The Insolvency Practitioner will be the person who arranges the IVA. For the debtor the IP will also draw up a financial budget of income, expenditure and how much the debtor can comfortably afford to live on. Tools such as debt calculators and budget planners will be used to assess how much the debtor can repay to creditors and how much will be left over. Financial budgets are a good way of assessing where money goes to and where overspending occurs. This is a tool that can be used long after the IVA has ended.

How Bad Will It Be To Live Without A Credit Card?

For many people living without a credit card will seem unthinkable. But in reality a lender providing credit is simply someone lending money and then asking for it back, with a fee. Becoming used to life without a credit card can soon become second nature. There are no more monthly credit card bills to pay, no late or missed payment charges, and no lenders calling to demand payments. Pre paid credit cards are still an option for those undergoing an IVA.

What Will Happen To My Credit Score During an IVA?

If it has come to the point where an IVA is the option then no doubt the debtor’s credit reference will already be pretty poor. The IVA will be marked on a credit reference for the five year IVA period and for 12 months after the IVA has ended. Once the six year period has passed the IVA will be removed. Initially it may still be slightly difficult to obtain low interest credit, and good credit ratings will need to be rebuilt.

Do I Need To Notify The IP If My Income Increases?

An IP will regularly review the debtor’s financial situation, this usually occurs on an annual basis. If the debtor’s income has increased during the IVA they may be asked to increase payments to creditors. The decision to increase payments will be made by the IP.

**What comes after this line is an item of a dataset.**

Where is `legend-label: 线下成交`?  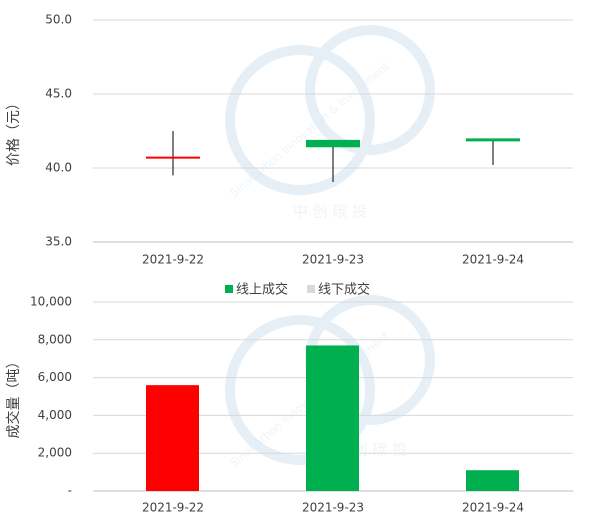
legend-label: 线下成交 is located at coordinates (344, 290).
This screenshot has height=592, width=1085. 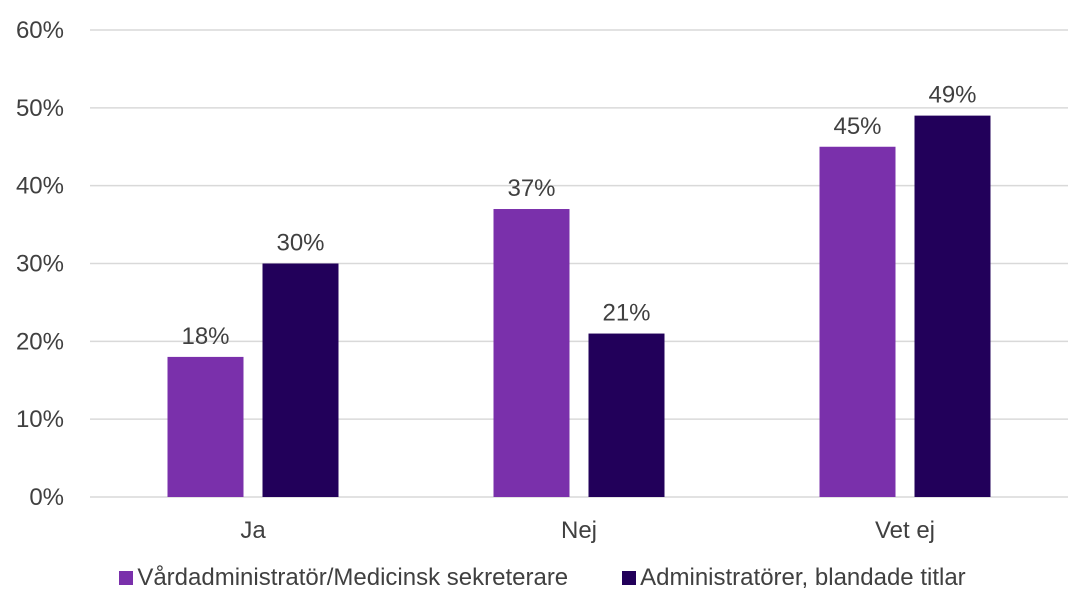 What do you see at coordinates (46, 498) in the screenshot?
I see `y-tick-label: 0%` at bounding box center [46, 498].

What Will Happen If My Income Decreases During The IVA?

If income does decrease and the debtor is finding repayments difficult then the IP will review the situation. It may be the case that the IP will ask creditors to accept lower repayments until the income situation can be rectified. If the repayment schedule has been met up to this point the creditors may well accept lower repayments.

Can I Apply For Any Type of Credit During an IVA?

This is a definite no when it comes to unsecured lending. All credit cards including store cards will need to be cut up and the debtor cannot apply for any unsecured loans or credit agreements. It may still be possible for debtors undergoing an IVA to change mortgages. This should be discussed with the Insolvency Practitioner who will be able to give advice.

What Happens If The IVA Is Not Maintained?

If the debtor fails to adhere to the rules of the IVA and continually misses payments then they can actually be made bankrupt. If debtors are facing difficulties maintaining the agreement they should contact the IP to assess the situation. In many cases there may be the option to take short payment holidays at certain points throughout the IVA.